#### Assigned task
Below are entries; repeat exactly, and nothing else, the lines from the one holding "1107x778 pixels. At" through the one holding "Open the Terms footer link", inclusive. Leave the pictures out.
:: Dataset records ::
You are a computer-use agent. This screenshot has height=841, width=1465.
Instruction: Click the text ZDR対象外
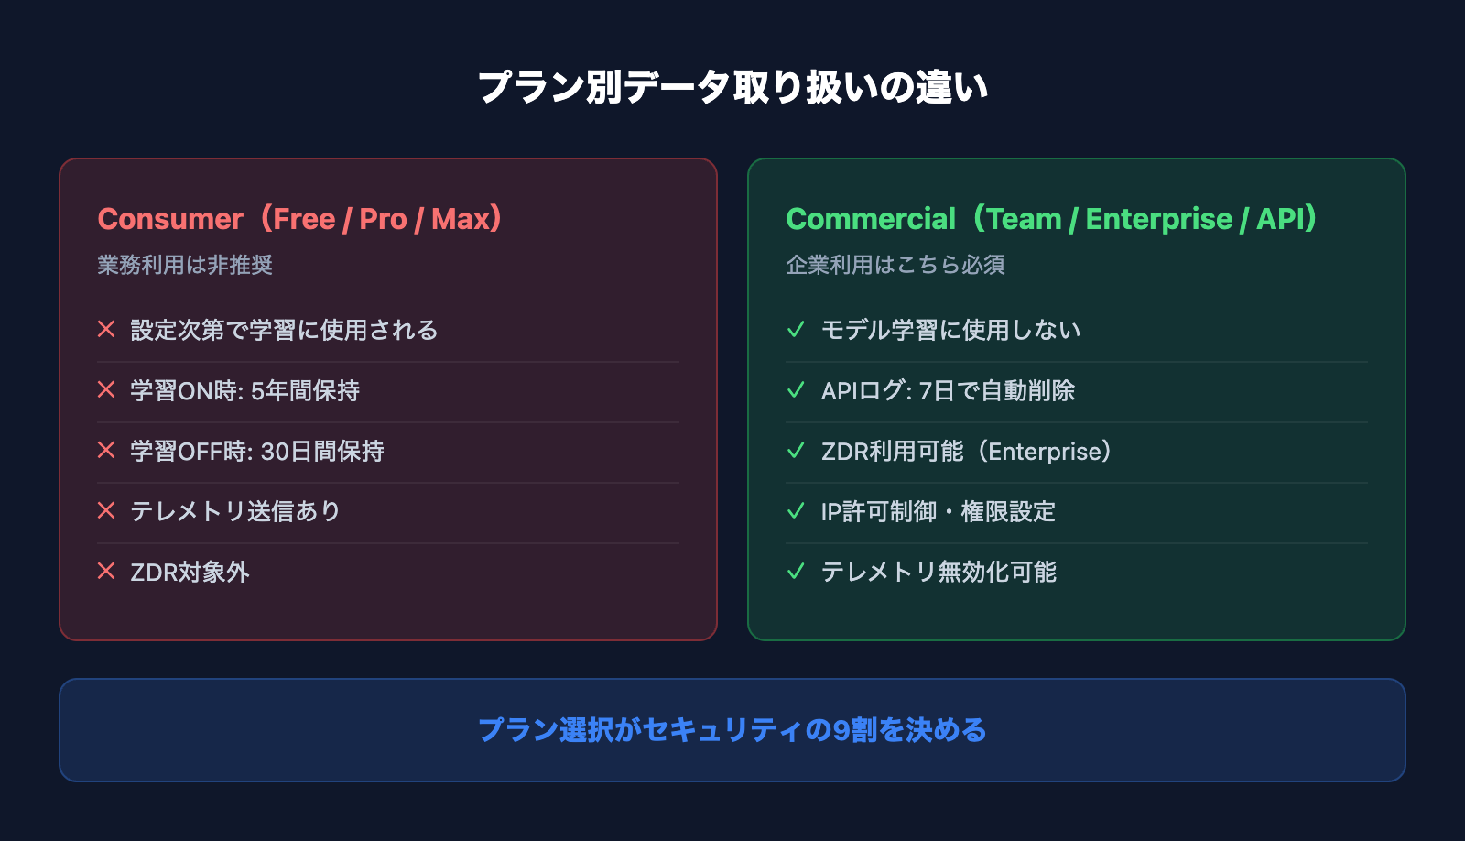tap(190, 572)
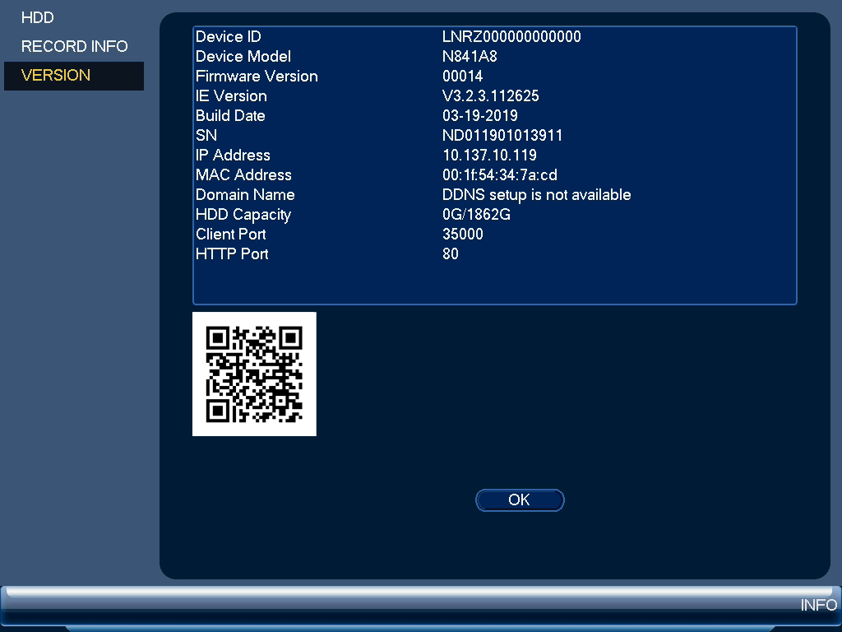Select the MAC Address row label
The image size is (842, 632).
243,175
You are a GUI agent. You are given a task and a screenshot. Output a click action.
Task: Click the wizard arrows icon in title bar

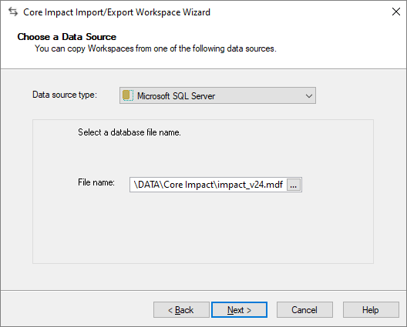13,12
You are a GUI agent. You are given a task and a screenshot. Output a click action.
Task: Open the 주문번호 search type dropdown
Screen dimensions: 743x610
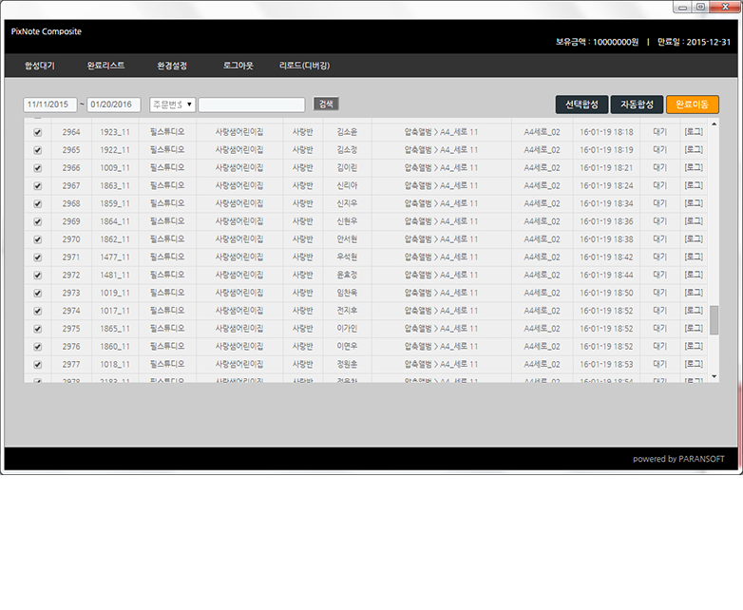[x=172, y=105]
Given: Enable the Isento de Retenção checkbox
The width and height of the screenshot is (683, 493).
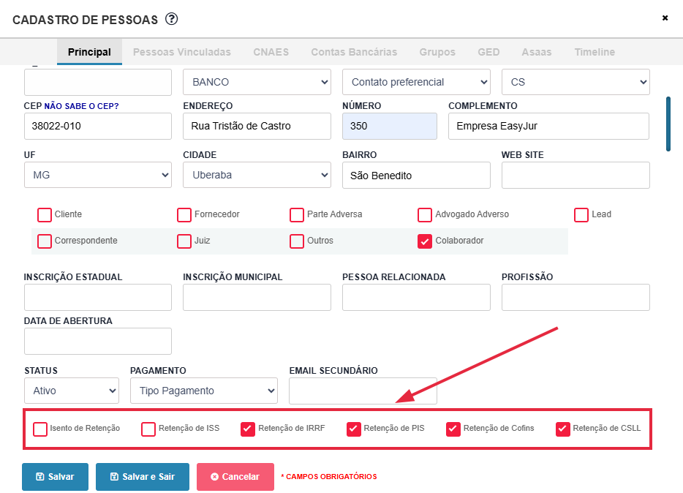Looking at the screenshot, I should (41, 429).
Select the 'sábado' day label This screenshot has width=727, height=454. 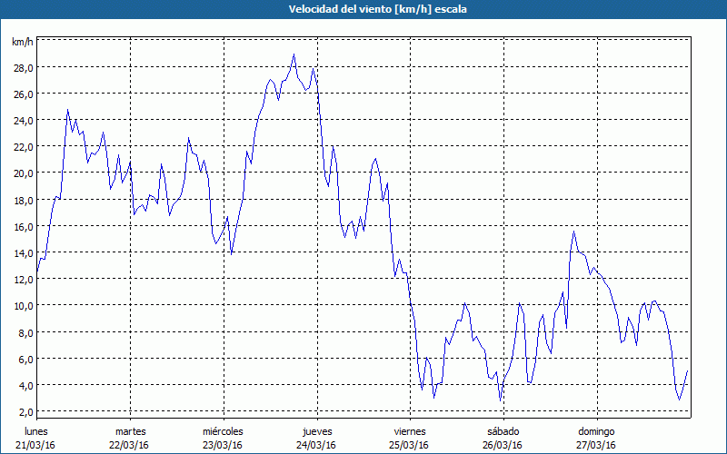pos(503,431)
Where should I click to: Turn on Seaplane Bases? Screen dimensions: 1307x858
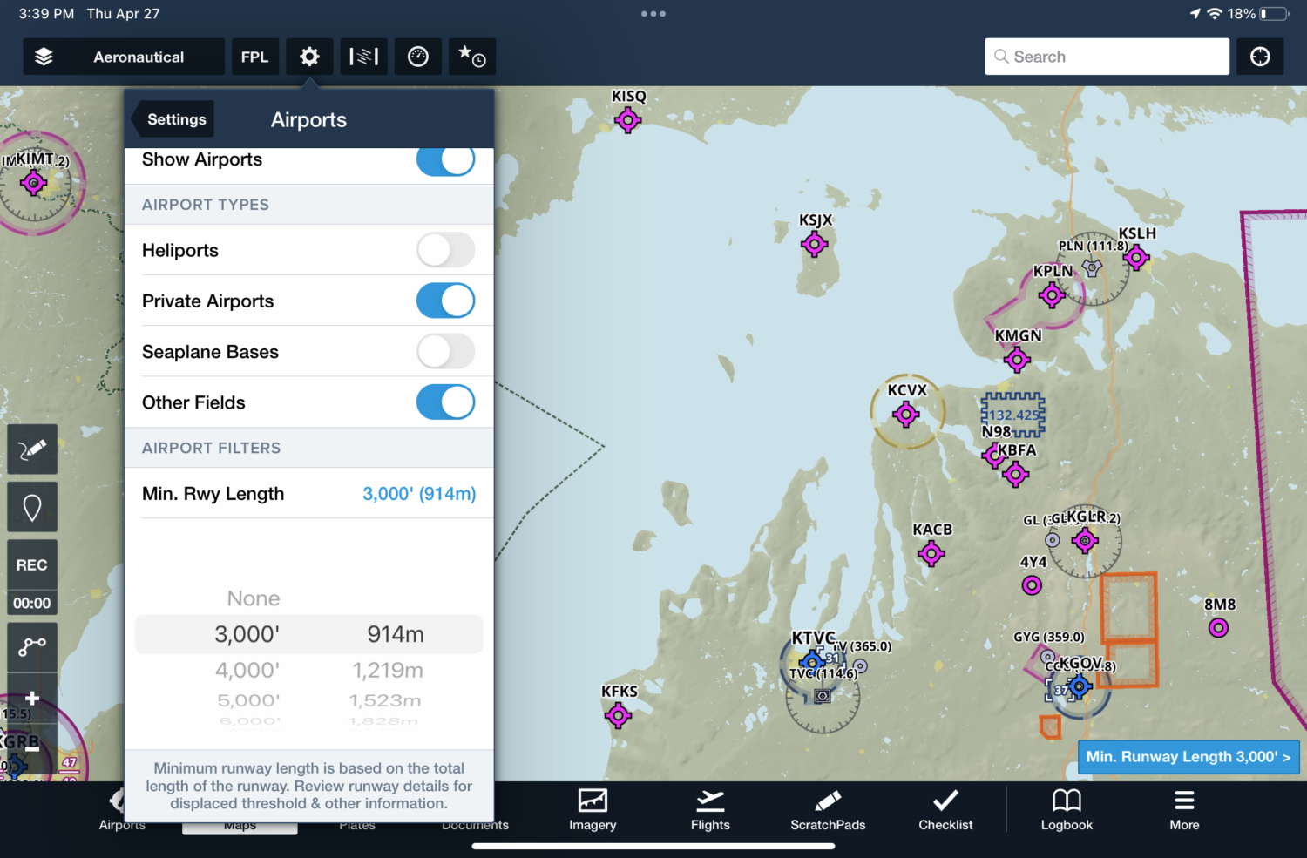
:::
:: Dataset records ::
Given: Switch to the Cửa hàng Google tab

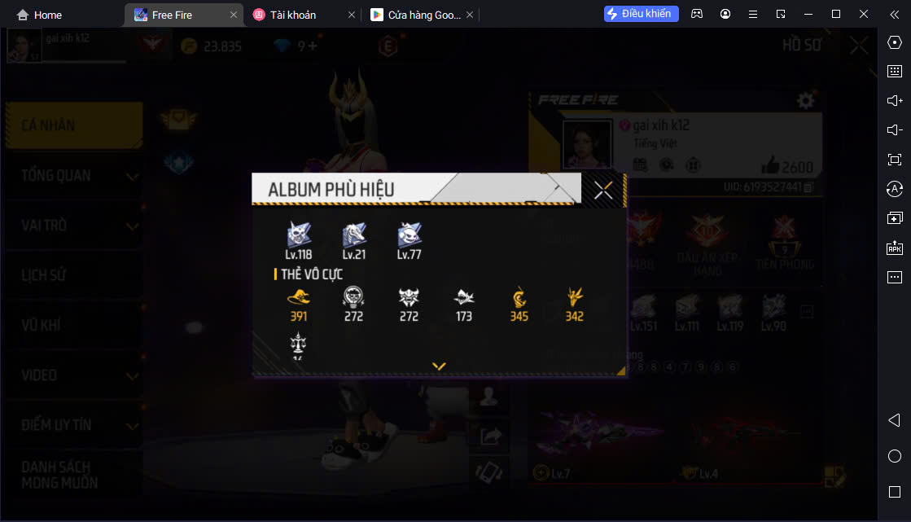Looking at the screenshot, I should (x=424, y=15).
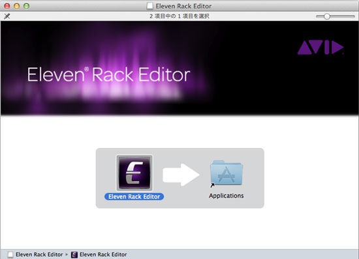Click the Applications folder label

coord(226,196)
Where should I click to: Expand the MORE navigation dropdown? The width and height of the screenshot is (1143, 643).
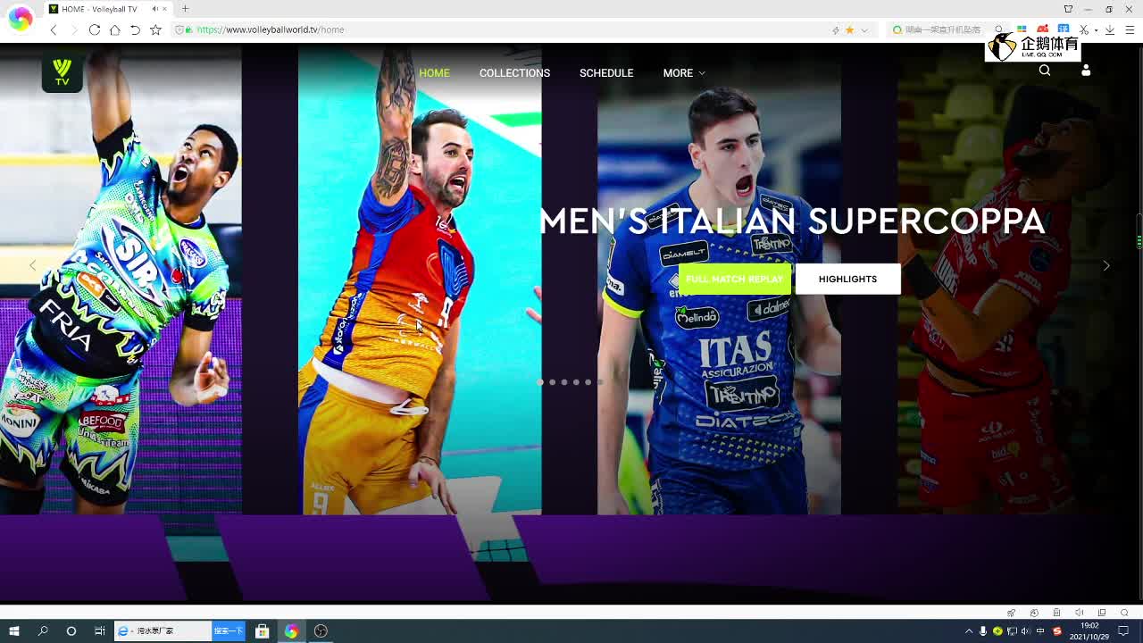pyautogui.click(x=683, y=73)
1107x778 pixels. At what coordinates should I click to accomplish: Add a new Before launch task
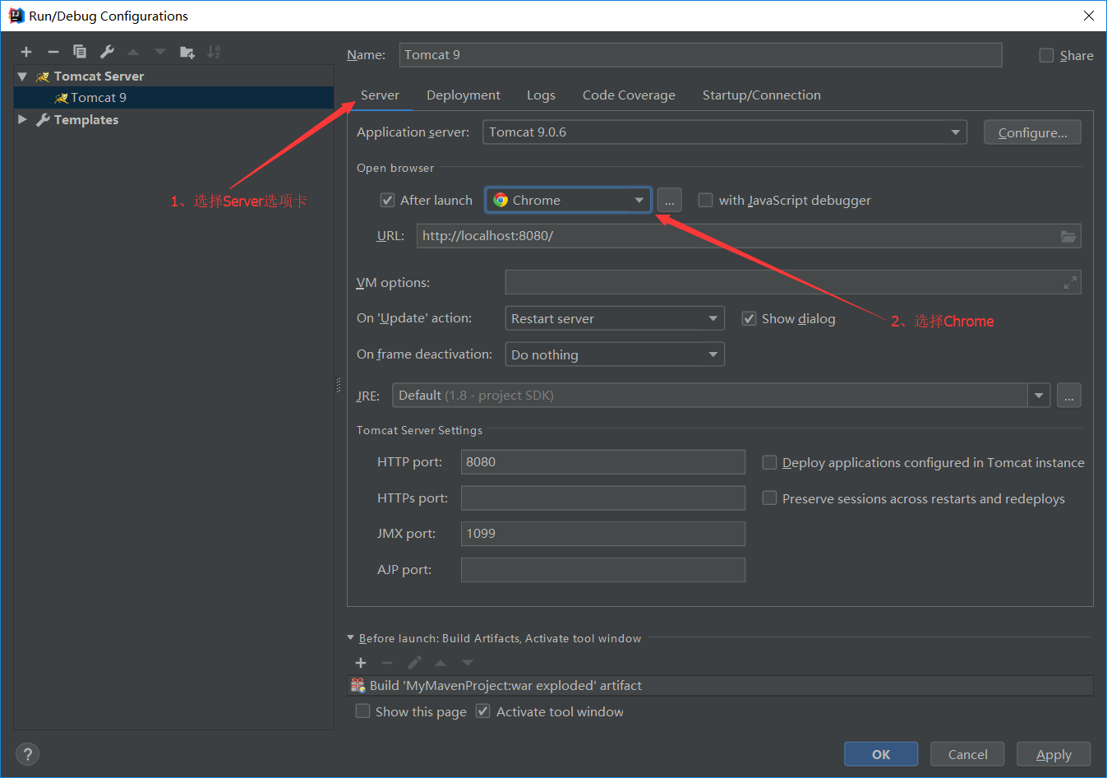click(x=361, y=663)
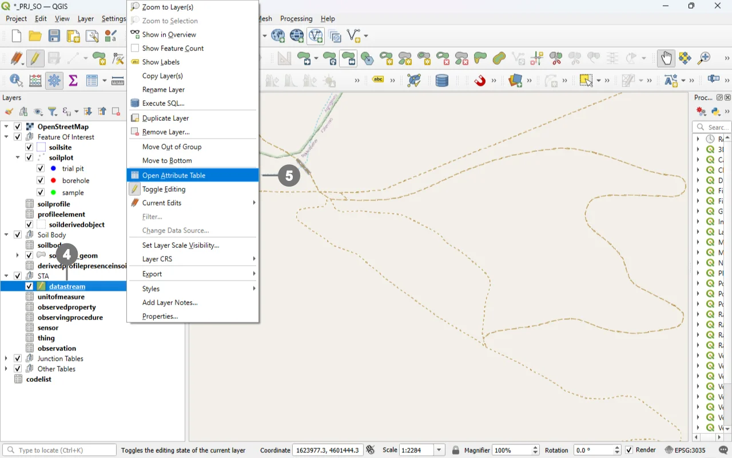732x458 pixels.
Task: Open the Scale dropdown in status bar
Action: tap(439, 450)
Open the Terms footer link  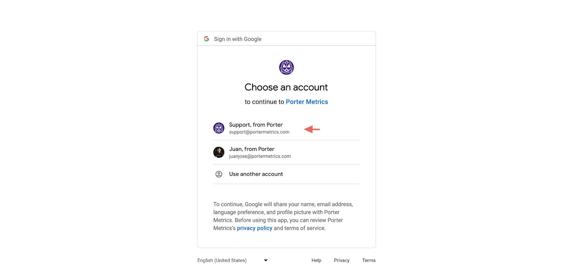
:::
#### Your solution
1107x778 pixels. At what coordinates should I click to accomplish: Add a new Before launch task
click(x=361, y=663)
732x458 pixels.
Task: Open the Scale dropdown in status bar
Action: tap(439, 450)
Open the Terms footer link  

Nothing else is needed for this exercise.